The announcement came in the middle of sixth period, just after final lunch had been released. We were in journalism class in the computer lab when we heard, “Code Red.”

Students looked up, eyes wide. “Is this real?” they asked.

We had always been warned if there was a drill about to take place. “Turn off your monitors and get in the corner,” I said.

And they did. Twenty-one kids, sitting knees to chest, huddling under a giant window, blinds closed above them, cinder block walls at their back, silent. And there we sat in the dark. Feeling unbelievably vulnerable.

It was the only place out of view from the door — a door with a window and no blinds, no posters, no covering whatsoever.

From our corner, I looked around… noticed backpacks. Took a risk and stepped into the open to slide them out of view. If somebody saw them through that door window, they would know we were there. I contemplated how best to upend tables and block that door… and its bare, vertical window. A window a full-sized person could walk straight through.

Did I mention we felt vulnerable?

But we also felt prepared. We knew what to do. We’d had dry runs before. So we did it.

They stayed calm. I stayed calm.

But of course, my mind flew to the anniversaries of recent history. Visions surged in time with my pulse.

Bloody students tumbling out windows at Columbine.

Twisted concrete and metal and a day care in rubble in Oklahoma City.

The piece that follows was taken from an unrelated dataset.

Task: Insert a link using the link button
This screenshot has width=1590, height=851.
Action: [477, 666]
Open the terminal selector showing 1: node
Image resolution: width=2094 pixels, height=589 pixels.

A religious zealout, a dusty compound, the dense smoke of Waco.

An April birthday as a target date. Hitler. And unhappily my grandmother’s.

So I never forget.

Yes, I was more than a little terrified. We heard helicopters. Administrators with radios. Each other’s heartbeats.

Until our principal came on and said we would remain in a soft lockdown, and that we should resume teaching.

My kids went silently back to their desks. No one was allowed to leave. There would be no class change. No check outs. No work-release.

For approximately an hour, we sheltered in place. Until we received an all-clear.

I’m mush. I’m exhausted. I’m completely spent.

My students, though — they went right back to their daily lives. They went right back to laughing and completing study guides and making weekend plans. To being kids.

And I’m glad. I’m glad they don’t truly understand the weight of the hostile world that is riding roughshod on my adult heart right now. I’m glad they are still young and ignorant enough to be young and ignorant.

Reality can come later for them. Like it couldn’t for Columbine’s kids. Like it couldn’t for Newtown’s kids. Like it couldn’t for Parkland’s. Like it couldn’t for so many, many, many other kids. Twenty years’ worth of senseless tragedies. Twenty years’ worth of lives and innocence. Lost.

Our students are so, so fortunate to remain young and ignorant. And alive.